§ **Problem set**
**A)** Answer these questions from the post on belonging in post-land reform Zimbabwe, marking each answer (i), (ii), (iii):
(i) Around what year did people move onto land from communal areas and towns?
(ii) In which journal was Marewo's paper on labour exchanges published?
(iii) In the Mnangagwa era, which identity does the post link to those connected to political elites?
**B)** Decide whether each statement agrees with the post on belonging in post-land reform Zimbabwe. Answer yes or no for (i), (ii) and (iii), and quote the words from the post that settle each one.
(i) Zimbabwe's land reform provides for restitution, as South Africa's does.
(ii) The case study in Marewo's paper on labour exchanges comes from Mashonaland West.
(iii) Burials in the resettlement areas are becoming less frequent.
**C)** Copy the stretch of the post on belonging in post-land reform Zimbabwe from "Tag Archives: belonging" through "is not straightforward.", word for word.

§ **Provided passage**
Tag Archives: belonging

Changing ideas of belonging and identity in post-land reform Zimbabwe

This is the third in a short blog series on Zimbabwe research published recently. The theme of belonging and identity in the post-land reform setting has attracted a lot of research attention recently. As a whole suite of papers published in 2022 showed, negotiating belonging in a complex, fast-changing political landscape is not straightforward.

In 2000 or thereabouts people moved onto land from communal areas and towns to land that they often had no previous association with. Farm workers who joined the land invasions may have worked on the land and lived there sometimes for generations, but it was definitively not theirs. Many claimed ancestral connections to the land, given the existence of grave sites and chiefs and headmen competed with different narratives about who ‘owned’ the land. As resettlement farms became ‘home’ – where people lived and died and were often buried – then associations with the land changed, but the mix of people who came on land reform to the A1 resettlement farms meant that the process of creating communities and a sense of belonging was a process, one that continues to this day.

As reported on this blog before, Walter Chambati and Freedom Mazwi published a great paper in Agrarian South: Journal of Political Economy in in 2022, which delves into these themes. Just as the important book – Livelihoods of Ethnic Minorities in Rural Zimbabwe–  also reviewed last year, Chambati and Mazwi’s paper titled “The Land Belongs to Us”: Ethnic Claims Over Land During Zimbabwe’s Land Reforms explores how ethnicity – and what they call ethno-regionalism – intersects with class, political party affiliation, gender, citizenship, and generation. They argue that “ethno-regionalism was inevitable in the small-scale A1 farms, since it mainly resettled peasants near their communal areas of origin. However, in the small capitalist A2 farms, ethnic tensions were perceived through exclusions of the “insiders,” as they were edged out of the allocations by the urban middle classes seeking accumulation opportunities in the context of an economic crisis.” Such exclusions fuel ongoing grievances in certain areas, where demands for land from ‘indigenous’ people is seen to be marginalised by those connected to political elites, with either Zezuru (in the Mugabe era) or Karanga (in the Mnangagwa era) identities. The attempt to sideline ethnically based claims in Zimbabwe’s land reform (there is no provision for ‘restitution’ for example, unlike South Africa) may be undermined by an increasingly embedded ethno-regional politics.

A great paper by Malvern Marewo, Belonging and Agrarian Labour Exchanges in Zimbabwe: Navigating Between Communal Areas and Fast Track Villagised Settlements, published in Africa Spectrum looks at labour exchanges between A1 resettlement farmers and those in their communal areas of origin based on kinship and friendship ties. A case study from Mashonaland West shows that a sense of belonging is vital in labour exchanges and so enabling livelihoods. The article concludes that “belonging-based labour exchange enhances agricultural production and livelihoods in a new land ownership and economic circumstances.” Another paper by Marewo in the Journal of Southern African Studies explores other connections of ‘belonging’ between A1 farms and communal areas. These remain important, although in our sites they are on the wane given the span of time since settlement. Even burials are now occurring much more frequently in the resettlement areas. However, despite changes, more than 20 years after land reform these relations, connections and networks are central to sustaining the very social basis of production and livelihoods in the resettlements. Far from the idea of the resettlements being separated from ‘traditional’ systems, and so becoming ‘modern’ and ‘productive’ according to a technical frame, long run social ties based on extended kin networks are important, and the links between the communal and resettlement areas remain strong.

§ **Supplied material**
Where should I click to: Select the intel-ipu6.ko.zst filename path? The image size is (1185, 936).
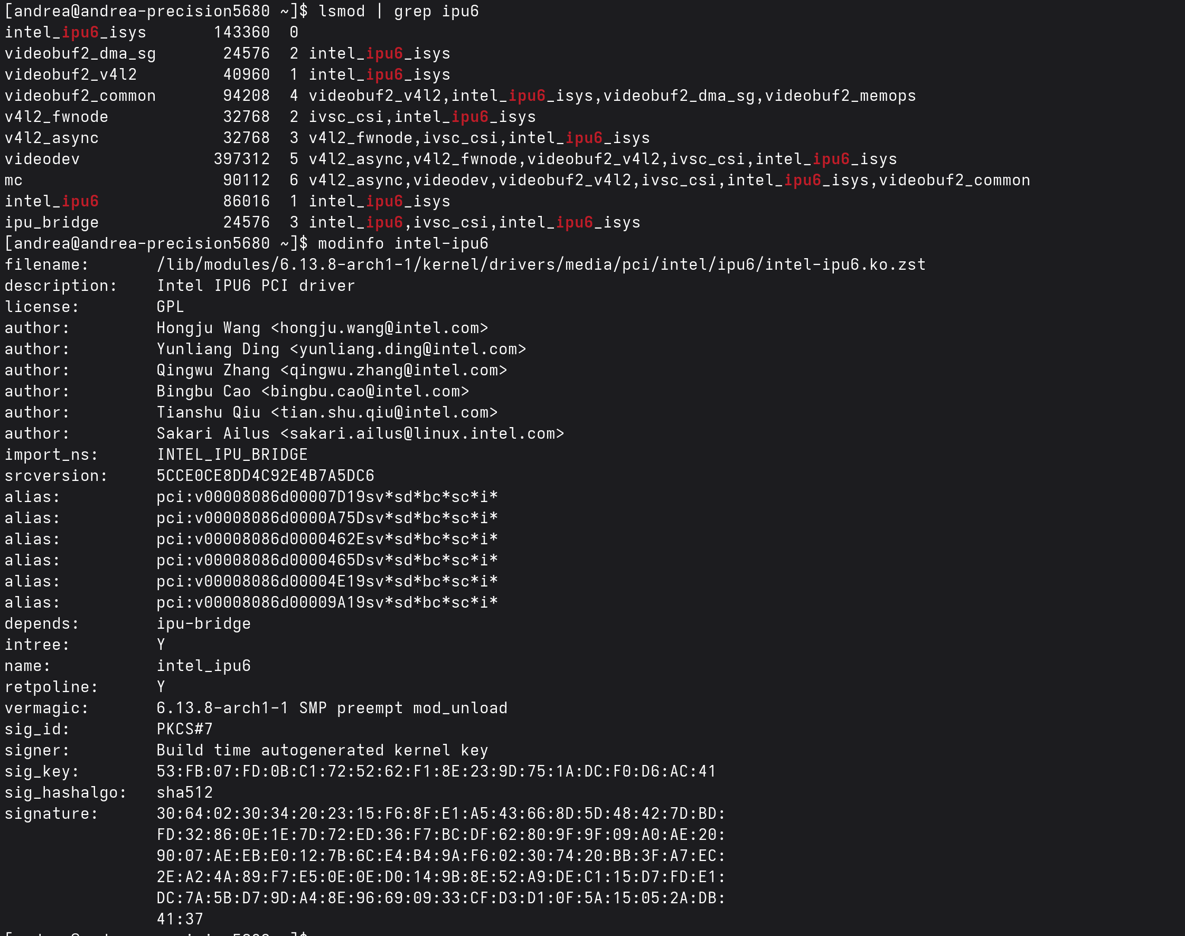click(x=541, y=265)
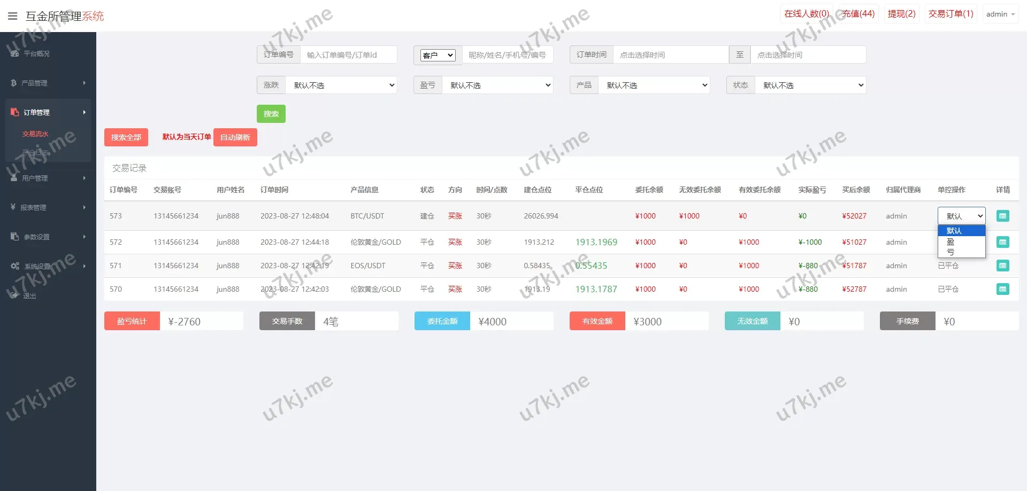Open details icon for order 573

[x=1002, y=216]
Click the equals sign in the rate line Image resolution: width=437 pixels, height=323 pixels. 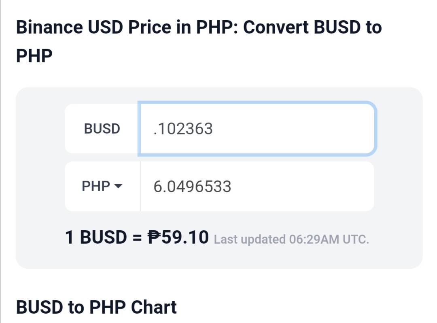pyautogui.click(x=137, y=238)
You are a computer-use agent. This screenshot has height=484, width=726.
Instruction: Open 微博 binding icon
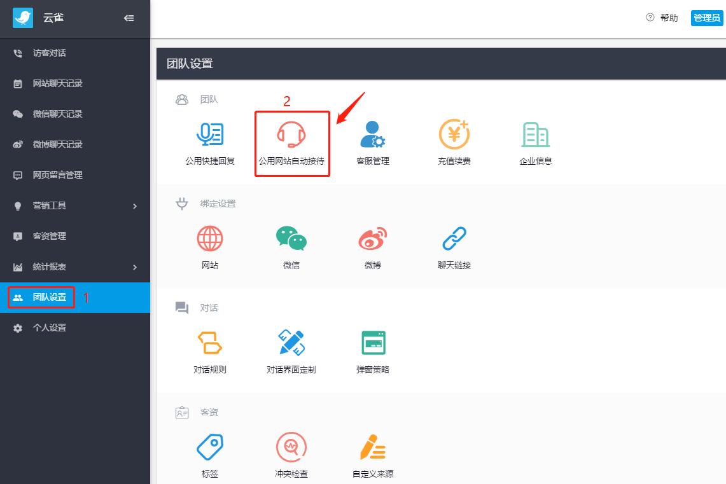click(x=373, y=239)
---
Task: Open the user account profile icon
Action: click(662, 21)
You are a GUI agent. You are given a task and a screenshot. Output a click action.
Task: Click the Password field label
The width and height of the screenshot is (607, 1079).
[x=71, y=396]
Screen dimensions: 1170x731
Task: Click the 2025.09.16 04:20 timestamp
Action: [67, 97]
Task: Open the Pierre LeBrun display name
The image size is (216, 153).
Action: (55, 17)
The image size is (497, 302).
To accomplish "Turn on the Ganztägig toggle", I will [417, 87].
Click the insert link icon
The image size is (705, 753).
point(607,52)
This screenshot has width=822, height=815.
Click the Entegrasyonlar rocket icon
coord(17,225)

§ **List of solutions**
**A)**
(i) 2000 or thereabouts
(ii) Africa Spectrum
(iii) Karanga

**B)**
(i) No: "there is no provision for ‘restitution’ for example, unlike South Africa"
(ii) Yes: "A case study from Mashonaland West"
(iii) No: "Even burials are now occurring much more frequently in the resettlement areas."

**C)**
Tag Archives: belonging

Changing ideas of belonging and identity in post-land reform Zimbabwe

This is the third in a short blog series on Zimbabwe research published recently. The theme of belonging and identity in the post-land reform setting has attracted a lot of research attention recently. As a whole suite of papers published in 2022 showed, negotiating belonging in a complex, fast-changing political landscape is not straightforward.